Susan La Flesche Picotte (June 17, 1865 – September 18, 1915, Omaha) was a Native American doctor and reformer in the late 19th century. She is widely acknowledged as one of the first Indigenous peoples, and the first Indigenous woman, to earn a medical degree. She campaigned for public health and for the formal, legal allotment of land to members of the Omaha tribe.

Picotte was an active social reformer as well as a physician. She worked to discourage drinking on the reservation where she worked as the physician, as part of the temperance movement of the 19th century. Picotte also campaigned to prevent and treat tuberculosis, which then had no cure, as part of a public health campaign. She also worked to help other Omaha navigate the bureaucracy of the Office of Indian Affairs and receive the money owed to them for the sale of their land.

Early life
Susan La Flesche was born in June 1865 on the Omaha Reservation in eastern Nebraska. Her parents were culturally Omaha with European and Indigenous ancestry and had lived for periods of time beyond the borders of the reservation. They married sometime in 1845–1846.

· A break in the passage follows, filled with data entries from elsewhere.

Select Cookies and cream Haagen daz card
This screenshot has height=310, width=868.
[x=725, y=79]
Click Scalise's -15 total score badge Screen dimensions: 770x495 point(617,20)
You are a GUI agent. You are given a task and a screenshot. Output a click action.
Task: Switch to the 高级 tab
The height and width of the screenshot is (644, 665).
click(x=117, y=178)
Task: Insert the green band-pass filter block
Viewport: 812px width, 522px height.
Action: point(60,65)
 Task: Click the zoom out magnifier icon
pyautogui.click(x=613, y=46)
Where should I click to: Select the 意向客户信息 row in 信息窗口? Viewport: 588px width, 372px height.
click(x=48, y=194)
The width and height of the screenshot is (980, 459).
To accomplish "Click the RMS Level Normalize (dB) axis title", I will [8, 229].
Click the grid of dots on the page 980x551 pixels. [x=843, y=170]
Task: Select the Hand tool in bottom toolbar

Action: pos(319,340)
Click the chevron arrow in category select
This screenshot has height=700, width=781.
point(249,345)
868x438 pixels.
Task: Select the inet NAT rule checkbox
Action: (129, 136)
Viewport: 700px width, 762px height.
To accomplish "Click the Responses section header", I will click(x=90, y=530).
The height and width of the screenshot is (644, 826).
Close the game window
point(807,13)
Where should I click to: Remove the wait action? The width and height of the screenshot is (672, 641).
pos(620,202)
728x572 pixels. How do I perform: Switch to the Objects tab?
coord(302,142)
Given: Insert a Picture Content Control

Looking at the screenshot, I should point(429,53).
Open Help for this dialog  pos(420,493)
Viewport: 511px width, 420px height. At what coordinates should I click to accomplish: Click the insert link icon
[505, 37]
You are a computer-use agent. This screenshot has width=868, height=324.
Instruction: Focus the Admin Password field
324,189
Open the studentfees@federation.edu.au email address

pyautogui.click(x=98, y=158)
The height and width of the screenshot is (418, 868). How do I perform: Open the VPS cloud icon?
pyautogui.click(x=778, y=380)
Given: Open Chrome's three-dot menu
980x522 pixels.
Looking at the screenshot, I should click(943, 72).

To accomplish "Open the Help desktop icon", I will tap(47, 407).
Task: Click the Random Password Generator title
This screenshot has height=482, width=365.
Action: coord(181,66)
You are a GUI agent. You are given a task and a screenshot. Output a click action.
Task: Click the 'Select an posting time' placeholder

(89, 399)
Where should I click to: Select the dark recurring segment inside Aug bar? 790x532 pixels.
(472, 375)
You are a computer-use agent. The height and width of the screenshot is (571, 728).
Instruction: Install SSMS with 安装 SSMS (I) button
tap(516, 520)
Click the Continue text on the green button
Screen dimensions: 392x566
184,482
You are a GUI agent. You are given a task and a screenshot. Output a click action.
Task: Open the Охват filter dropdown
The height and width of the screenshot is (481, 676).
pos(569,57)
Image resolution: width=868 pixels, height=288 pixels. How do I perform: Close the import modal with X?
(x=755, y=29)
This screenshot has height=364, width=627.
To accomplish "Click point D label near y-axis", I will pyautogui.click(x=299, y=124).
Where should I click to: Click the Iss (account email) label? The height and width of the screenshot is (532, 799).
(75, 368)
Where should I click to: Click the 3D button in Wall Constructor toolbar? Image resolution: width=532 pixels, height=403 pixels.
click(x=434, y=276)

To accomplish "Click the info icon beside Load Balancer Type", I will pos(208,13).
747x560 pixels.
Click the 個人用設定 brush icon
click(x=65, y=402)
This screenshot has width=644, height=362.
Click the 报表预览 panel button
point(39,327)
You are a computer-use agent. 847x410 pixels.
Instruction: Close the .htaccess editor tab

Susan’s father, Joseph La Flesche also called Iron Eye, was of Ponca and some French Canadian ancestry. He was educated in St. Louis, Missouri, but returned to the reservation as a young man. He identified culturally as Omaha. In 1853 he was adopted by Chief Big Elk, who chose him as his successor, and La Flesche became the principal leader of the Omaha tribe around 1855. Iron Eye sought to help his people by encouraging a  certain amount of assimilation, particularly through the policy of land allotment, which caused some friction among the Omaha.

Susan’s mother, Mary Gale, was the daughter of Dr. John Gale, a white United States Army surgeon stationed at Fort Atkinson, and Nicomi, a woman of  Omaha/Otoe/Iowa heritage. Gale was also the stepdaughter of prominent Nebraska fur trader and statesman Peter A. Sarpy. Like her husband, Mary Gale was identified as Omaha. Although she understood French and English, she refused to speak any language other than Omaha.

Susan was the youngest of four girls, including her sisters Susette (1854–1903), Rosalie (1861–1900), and Marguerite (1862–1945). Her older half-brother Francis La Flesche, born in 1857 to her father's second wife, later became renowned as an ethnologist, anthropologist and musicologist (or ethnomusicologist), who focused on the Omaha and Osage cultures.  As she grew, La Flesche learned the traditions of her heritage, but her parents felt certain  rituals would be detrimental in the white world. They did not give their youngest daughter an Omaha name and prevented her from receiving traditional tattoos across her forehead. She spoke Omaha with her parents (especially with her mother), but her father and oldest sister Susette encouraged her to speak English with her sisters, so that she would be fluent in both languages.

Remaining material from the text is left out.